Problem :: From the first line to the last, transcribe the material exactly.

━━ Supplied data ━━

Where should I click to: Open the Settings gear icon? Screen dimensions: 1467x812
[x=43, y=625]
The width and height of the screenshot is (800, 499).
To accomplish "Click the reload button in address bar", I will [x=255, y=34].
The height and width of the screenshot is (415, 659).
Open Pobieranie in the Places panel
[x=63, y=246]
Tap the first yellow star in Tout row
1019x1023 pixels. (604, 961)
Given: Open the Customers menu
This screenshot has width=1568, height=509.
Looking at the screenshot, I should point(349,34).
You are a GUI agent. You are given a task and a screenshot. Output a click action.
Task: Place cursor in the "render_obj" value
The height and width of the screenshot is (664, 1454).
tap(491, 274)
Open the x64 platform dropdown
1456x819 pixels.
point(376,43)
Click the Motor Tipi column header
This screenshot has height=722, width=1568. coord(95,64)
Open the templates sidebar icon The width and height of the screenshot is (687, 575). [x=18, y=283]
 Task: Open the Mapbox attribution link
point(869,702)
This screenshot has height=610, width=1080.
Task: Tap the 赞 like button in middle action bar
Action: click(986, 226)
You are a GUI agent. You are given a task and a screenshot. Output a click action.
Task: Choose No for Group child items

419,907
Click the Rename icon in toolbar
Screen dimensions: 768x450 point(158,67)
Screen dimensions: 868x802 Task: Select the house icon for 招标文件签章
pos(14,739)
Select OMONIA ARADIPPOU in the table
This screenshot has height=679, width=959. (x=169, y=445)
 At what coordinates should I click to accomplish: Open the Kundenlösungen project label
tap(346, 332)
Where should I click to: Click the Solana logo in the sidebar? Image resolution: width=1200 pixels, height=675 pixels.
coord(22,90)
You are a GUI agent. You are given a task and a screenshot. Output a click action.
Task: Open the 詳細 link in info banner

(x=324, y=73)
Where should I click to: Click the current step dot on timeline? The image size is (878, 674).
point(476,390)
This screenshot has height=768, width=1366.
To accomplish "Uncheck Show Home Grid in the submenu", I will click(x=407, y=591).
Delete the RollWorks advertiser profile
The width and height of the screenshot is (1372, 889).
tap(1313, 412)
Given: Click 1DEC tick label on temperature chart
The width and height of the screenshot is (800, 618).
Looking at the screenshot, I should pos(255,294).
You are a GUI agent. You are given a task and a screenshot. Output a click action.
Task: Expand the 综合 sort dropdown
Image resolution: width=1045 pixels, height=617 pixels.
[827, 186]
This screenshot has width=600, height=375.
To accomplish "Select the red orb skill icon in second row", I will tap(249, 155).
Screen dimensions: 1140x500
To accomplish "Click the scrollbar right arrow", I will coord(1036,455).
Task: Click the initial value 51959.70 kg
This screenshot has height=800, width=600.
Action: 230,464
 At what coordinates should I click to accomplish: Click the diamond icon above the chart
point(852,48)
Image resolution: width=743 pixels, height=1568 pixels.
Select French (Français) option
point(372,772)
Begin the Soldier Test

━━━

Completed exercise ::
Where should I click to: Open the Settings gear icon? Screen dimensions: 1467x812
[x=43, y=625]
The width and height of the screenshot is (800, 499).
To accomplish "Click the reload button in address bar", I will [x=255, y=34].
The height and width of the screenshot is (415, 659).
Open Pobieranie in the Places panel
[x=63, y=246]
Tap the first yellow star in Tout row
1019x1023 pixels. (604, 961)
Given: Open the Customers menu
This screenshot has width=1568, height=509.
Looking at the screenshot, I should point(349,34).
You are a GUI agent. You are given a task and a screenshot. Output a click action.
Task: Place cursor in the "render_obj" value
The height and width of the screenshot is (664, 1454).
tap(491, 274)
Open the x64 platform dropdown
1456x819 pixels.
point(376,43)
Click the Motor Tipi column header
This screenshot has height=722, width=1568. coord(95,64)
Open the templates sidebar icon The width and height of the screenshot is (687, 575). [x=18, y=283]
 Task: Open the Mapbox attribution link
point(869,702)
This screenshot has height=610, width=1080.
Task: Tap the 赞 like button in middle action bar
Action: click(986, 226)
You are a GUI agent. You are given a task and a screenshot. Output a click action.
Task: Choose No for Group child items

419,907
Click the Rename icon in toolbar
Screen dimensions: 768x450 point(158,67)
Screen dimensions: 868x802 Task: Select the house icon for 招标文件签章
pos(14,739)
Select OMONIA ARADIPPOU in the table
This screenshot has height=679, width=959. (x=169, y=445)
 At what coordinates should I click to accomplish: Open the Kundenlösungen project label
tap(346, 332)
Where should I click to: Click the Solana logo in the sidebar? Image resolution: width=1200 pixels, height=675 pixels.
coord(22,90)
You are a GUI agent. You are given a task and a screenshot. Output a click action.
Task: Open the 詳細 link in info banner

(x=324, y=73)
Where should I click to: Click the current step dot on timeline? The image size is (878, 674).
point(476,390)
This screenshot has height=768, width=1366.
To accomplish "Uncheck Show Home Grid in the submenu", I will click(x=407, y=591).
Delete the RollWorks advertiser profile
The width and height of the screenshot is (1372, 889).
tap(1313, 412)
Given: Click 1DEC tick label on temperature chart
The width and height of the screenshot is (800, 618).
Looking at the screenshot, I should pos(255,294).
You are a GUI agent. You are given a task and a screenshot. Output a click action.
Task: Expand the 综合 sort dropdown
Image resolution: width=1045 pixels, height=617 pixels.
[827, 186]
This screenshot has width=600, height=375.
To accomplish "Select the red orb skill icon in second row", I will tap(249, 155).
Screen dimensions: 1140x500
To accomplish "Click the scrollbar right arrow", I will coord(1036,455).
Task: Click the initial value 51959.70 kg
This screenshot has height=800, width=600.
Action: 230,464
 At what coordinates should I click to accomplish: Click the diamond icon above the chart
point(852,48)
Image resolution: width=743 pixels, height=1568 pixels.
Select French (Français) option
point(372,772)
Begin the Soldier Test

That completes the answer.